▸ **Instructions to follow**: Below is a set of entries; copy all of them exactly.

▸ **Material for the task**:
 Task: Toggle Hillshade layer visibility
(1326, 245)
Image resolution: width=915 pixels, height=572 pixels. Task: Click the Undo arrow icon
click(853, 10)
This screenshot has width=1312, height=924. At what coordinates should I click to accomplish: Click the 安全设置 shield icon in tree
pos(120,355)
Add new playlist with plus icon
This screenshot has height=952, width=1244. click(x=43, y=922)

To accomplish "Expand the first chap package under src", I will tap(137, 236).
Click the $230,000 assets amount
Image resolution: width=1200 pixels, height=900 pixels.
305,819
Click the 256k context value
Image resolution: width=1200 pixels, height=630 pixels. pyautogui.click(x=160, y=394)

▸ **Reply to the task**:
 Task: Toggle Hillshade layer visibility
(1326, 245)
Image resolution: width=915 pixels, height=572 pixels. Task: Click the Undo arrow icon
click(853, 10)
This screenshot has width=1312, height=924. At what coordinates should I click to accomplish: Click the 安全设置 shield icon in tree
pos(120,355)
Add new playlist with plus icon
This screenshot has height=952, width=1244. click(x=43, y=922)

To accomplish "Expand the first chap package under src", I will tap(137, 236).
Click the $230,000 assets amount
Image resolution: width=1200 pixels, height=900 pixels.
305,819
Click the 256k context value
Image resolution: width=1200 pixels, height=630 pixels. pyautogui.click(x=160, y=394)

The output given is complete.